Main Article Content
- To describe the record linkage system that is currently implemented at the Provincial Health Data Centre (PHDC) in the Western Cape, South Africa
- To assess its output to date with respect to types of matches and duplicates trends
- To describe the errors affecting patient matching
We apply a stepwise deterministic record linkage approach to link patient data that are routinely collected from health information systems in the Western Cape province of South Africa. Variables used in the linkage process include South African National Identity number (RSA ID), date of birth, year of birth, month of birth, day of birth, residential address and contact information. Matching records are established from sequentially running the data through multiple passes formed by various combinations of linkage variables. Descriptive analyses are used to estimate the extent of mismatches and duplication in the provincial patient master index (PMI).
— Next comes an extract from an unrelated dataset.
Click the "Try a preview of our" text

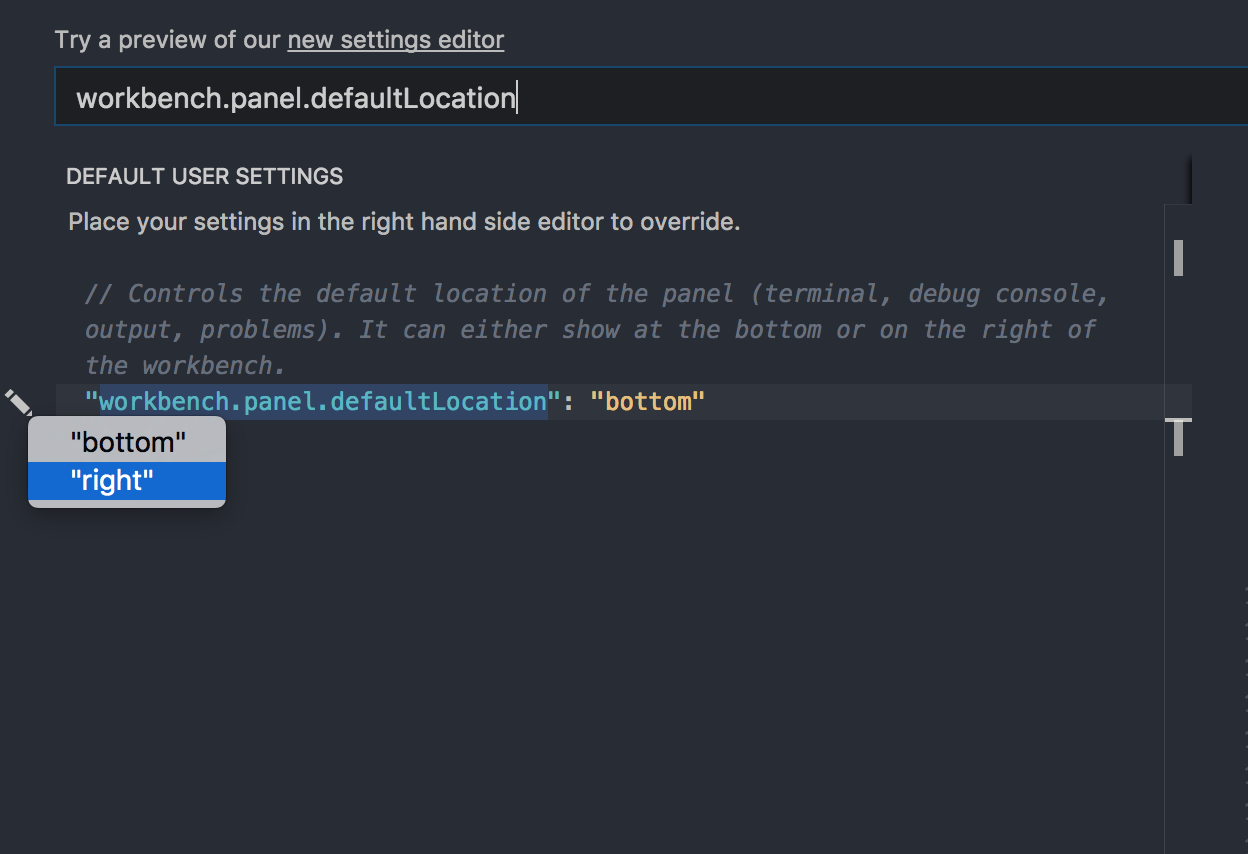168,40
- The proportion of duplicates dropped from approximately 16.8% in December 2015 to 9.6% in October 2020, indicating improved data linkage over time.
- Duplicates mainly arise from spelling errors, and surname and first names carry most of the errors, with different first names and surname for the same individual in approximately 22% of duplicates.
- Linkage is also affected by completeness, with less than 30 % completeness for the South African national identity (RSA ID) number which is mainly because RSA ID is not mandatory when seeking healthcare.
Linkage improvement could be due to improved registration practices. Further improvements are possible by repeating data linkage where patients register before creating a new patient record following a failed search. This could use the PHDC linkage approach whilst leveraging all data in addition to search terms used by the clerk.
This work is licensed under a Creative Commons Attribution 4.0 International License.